February 23rd, 2010

When the boss goes blammo


By Zosia Bielski, Globe and Mail, Feb. 23, 2010, Read the original article

A new book accuses British Prime Minister Gordon Brown of throwing temper tantrums. What do you do when the boss is a bully?

He’d punch walls and angrily stab chairs with pens. Frequently, he’d yell at his staff, once pulling a secretary out of her chair for typing too slowly.

British Prime Minister Gordon Brown has a volcanic temper, according to a new book, The End of the Party, in which political journalist Andrew Rawnsley describes a series of tirades during Mr. Brown’s second and third terms in office.

The book was excerpted in Sunday’s Observer, the same day Christine Pratt, the head of the National Bullying Helpline, revealed that Mr. Brown’s staff had called her service .

In the Prime Minister’s defence, Secretary of State for Business Peter Mandelson told the BBC that Mr. Brown is a leader who “gets angry, but chiefly with himself.” Downing Street staff have described a leader who is simply passionate about his work.
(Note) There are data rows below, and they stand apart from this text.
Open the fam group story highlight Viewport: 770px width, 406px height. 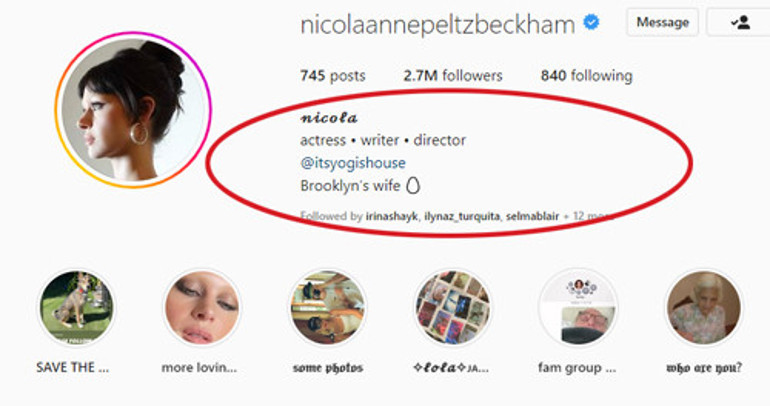point(578,308)
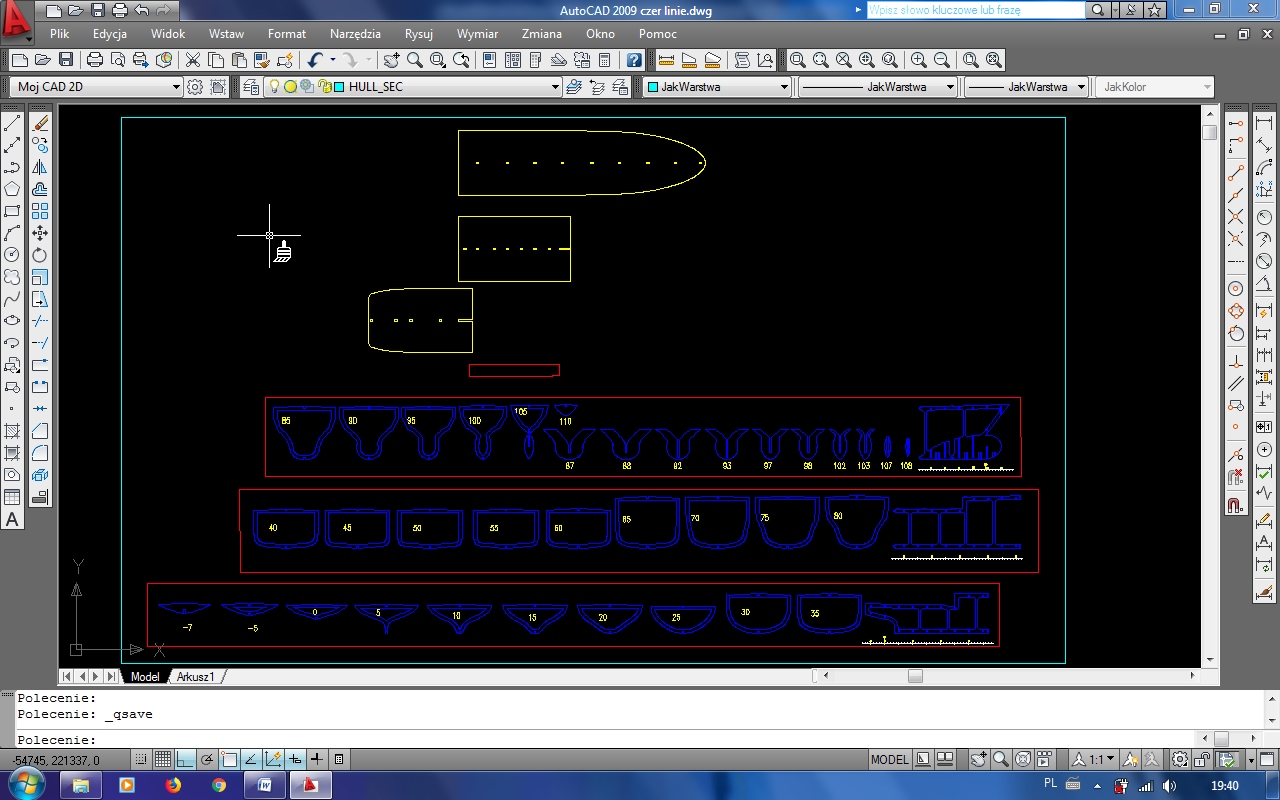Activate the Pan hand tool
The image size is (1280, 800).
392,60
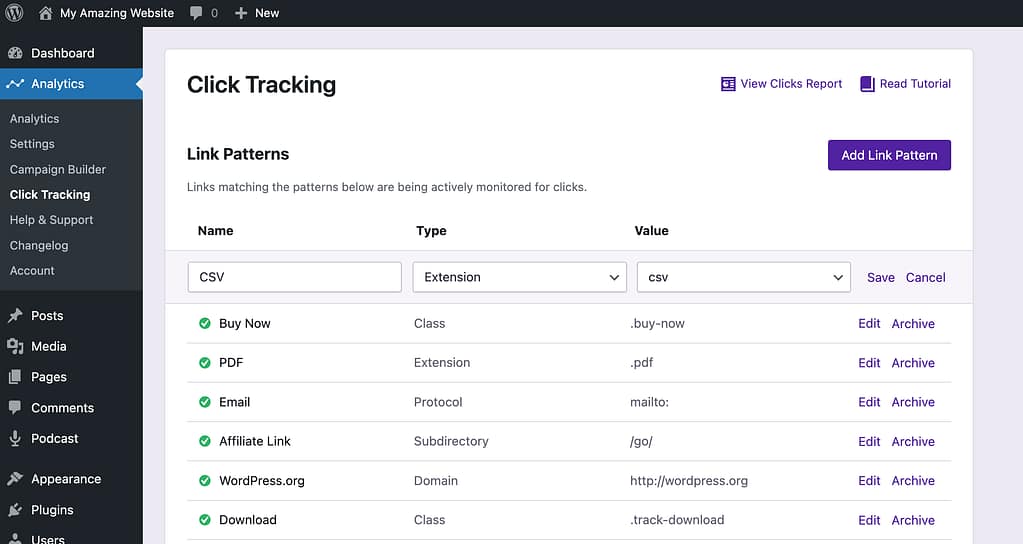Open the comments bubble icon in admin bar

[196, 13]
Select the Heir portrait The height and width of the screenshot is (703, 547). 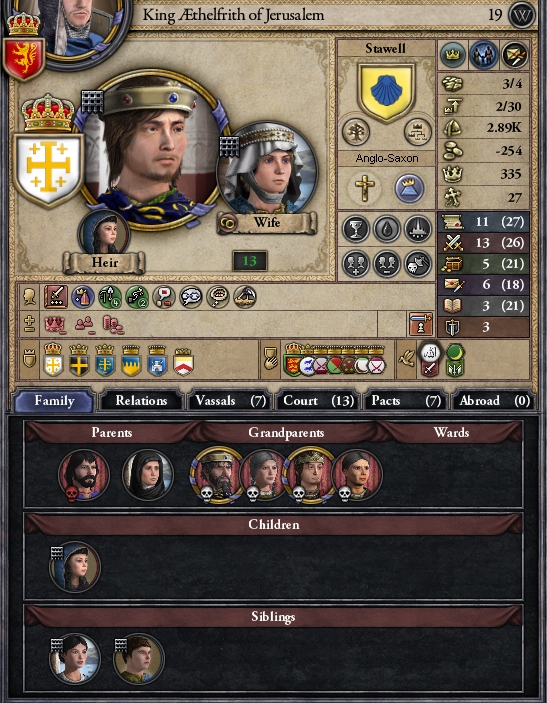(104, 233)
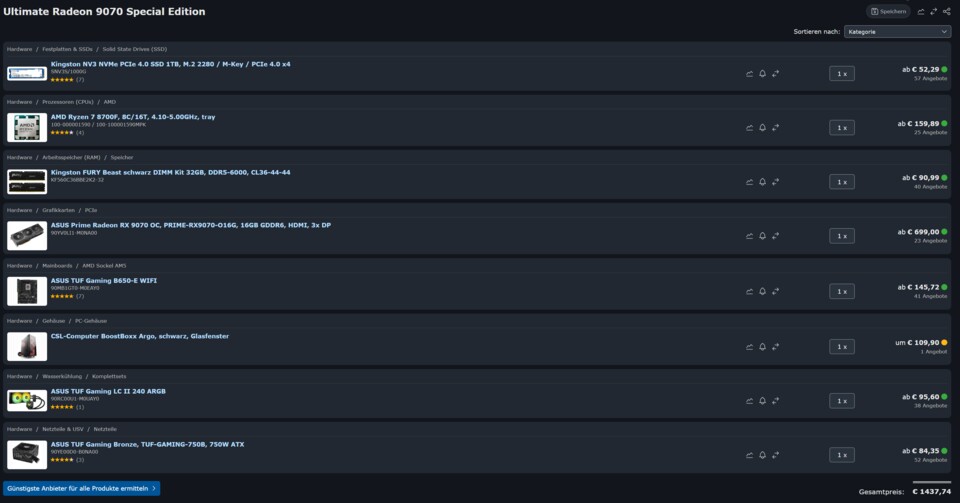This screenshot has width=960, height=503.
Task: Open AMD Ryzen 7 8700F product link
Action: coord(133,117)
The allegations have stirred experts in the growing workplace-bullying industry, and some say “passion” is the cop-out du jour for intimidating bosses.

“Passion can justify any over-the-top emotion. The message is that everyone else should learn to live with it. That’s what it’s like in a bullying environment: Everyone walks on egg shells, but all cater to the Grand Poobah,” said Gary Namie, founder of the Workplace Bullying Institute.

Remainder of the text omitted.